De meeste ruimte die voor bebouwing bedoeld is, is in West ook wel bebouwd. Dat zal niet zo snel substantieel minder worden. Dit betekent dat de druk op de openbare ruimte, waar we dus allemaal aanspraak op maken, heel erg groot is en in de toekomst nog verder zal stijgen. Het is dan ook best vreemd te noemen, dat deze stad geen kwaliteitskaders kent, waarmee de aankleding van en ingrepen in de openbare ruimte kunnen worden bewaakt. Ter vergelijking: we kennen allemaal de welstandscommissie, die helpt de (uiterlijke) kwaliteit van de bebouwde omgeving te bewaken. Voor de openbare ruimte bestaat die niet, en dat is best vreemd. Het moet lekker werken zijn op de ambtelijke afdeling openbare ruimte!

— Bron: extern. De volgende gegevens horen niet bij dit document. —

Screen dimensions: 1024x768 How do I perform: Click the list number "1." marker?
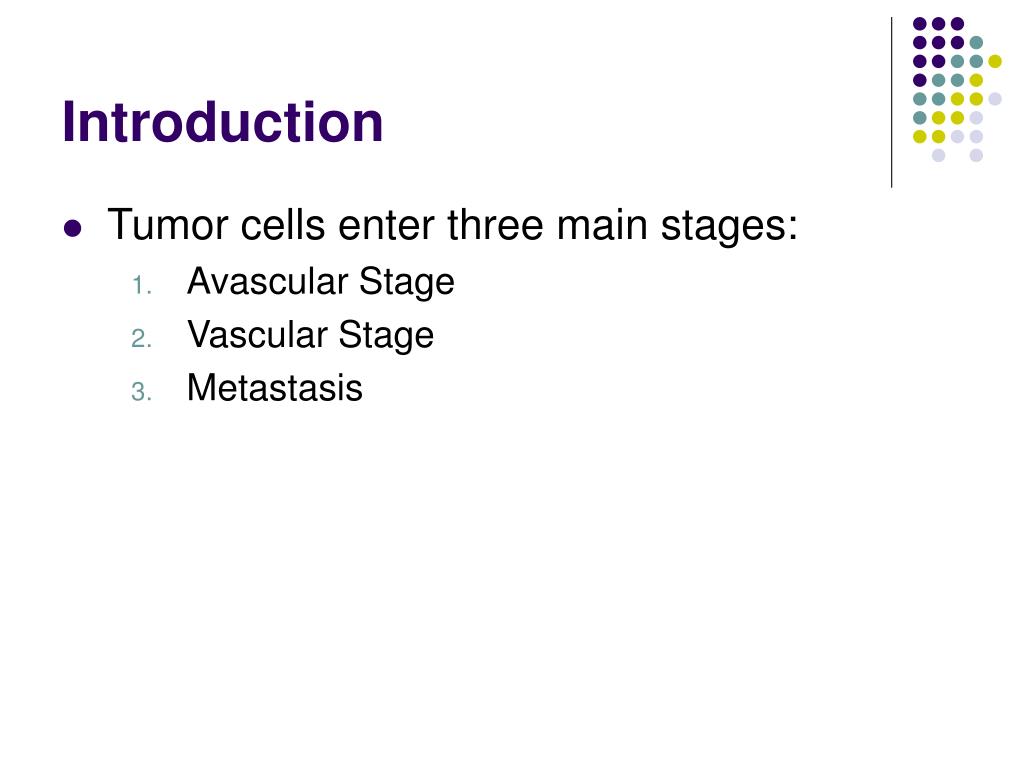141,287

Wat er nu gebeurt, is dat bij elke specifieke opgave voor een plein of plantsoen, dit kaderstellende werk opnieuw moet worden gedaan. Als het al wordt gedaan, want dat gebeurt zeker niet altijd. Het is overigens ondertussen wel zo dat stad en stadsdelen werken aan een globaal standaard profiel voor straten, en er is een bestand aan straatmeubilair waar de stadsdelen uit kiezen, ter bevordering van de uniformiteit.

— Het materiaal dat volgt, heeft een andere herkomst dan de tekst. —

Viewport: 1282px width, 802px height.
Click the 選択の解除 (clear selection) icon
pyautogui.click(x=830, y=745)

Nou ben ik niet voor meer regels. Maar ik heb wel iets tegen dubbel werk. En wat ik echt nog veel belangrijker vind: bewaak die kwaliteit van die schaarse openbare ruimte. Op dit moment is dat echt lastig, het zou beter zijn als er iets zou zijn als een bewakingsdocument openbare ruimte. Daarin staan dan richtlijnen over waar o.a. naar gekeken moet worden, met wie, welke professionals daarbij nodig zijn, hoe programma en kwaliteit moet worden gewaarborgd, ook bijvoorbeeld in verhouding tot de omliggende openbare ruimte. Wellicht is ook een lijst van mogelijke kaders nodig, kaders die per project moeten worden scherp gesteld. Daarnaast vind ik een welstandscommissie voor openbare ruimte op dit moment in de stad minstens even relevant als voor de bebouwing. Voor de stad van de toekomst misschien nog veel meer.

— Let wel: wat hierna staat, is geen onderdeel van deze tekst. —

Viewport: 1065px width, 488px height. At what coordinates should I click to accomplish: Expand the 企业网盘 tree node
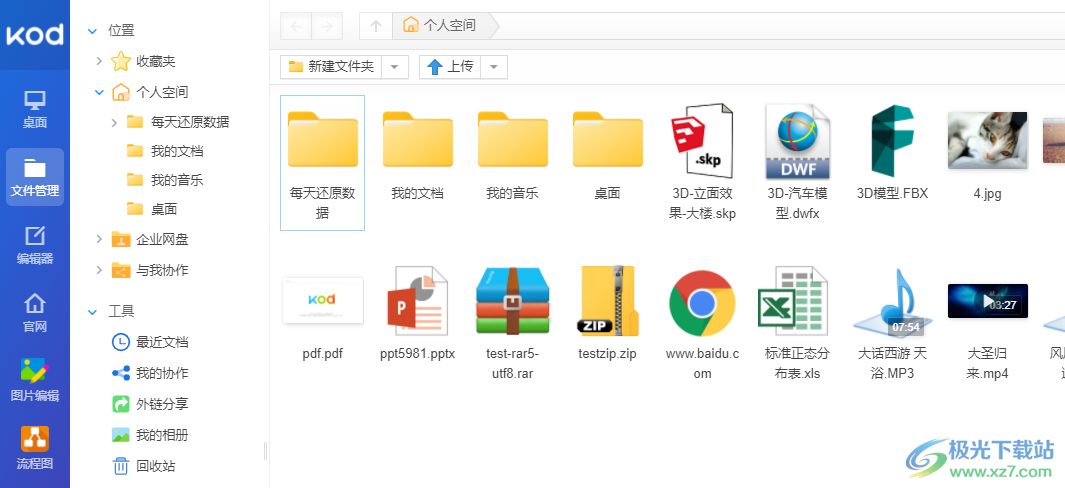[x=99, y=239]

Kaders maken het voor professionals (ontwerpers, procesbewakers etc.) en betrokkenen (bewoners, gebruikers etc.) duidelijker en dus is het makkelijker en sneller werken. Daarbij kan met deze kaders (en een commissie Openbare Ruimte) de politiek beter ter verantwoording worden geroepen, zeker als er met het belang van de (kwaliteit van de) openbare ruimte te makkelijk wordt omgesprongen. Zo kunnen we samen onze ruimte ontwikkelen en bewaken. En dat is in ons dichtbevolkte stadsdeel in ieders belang!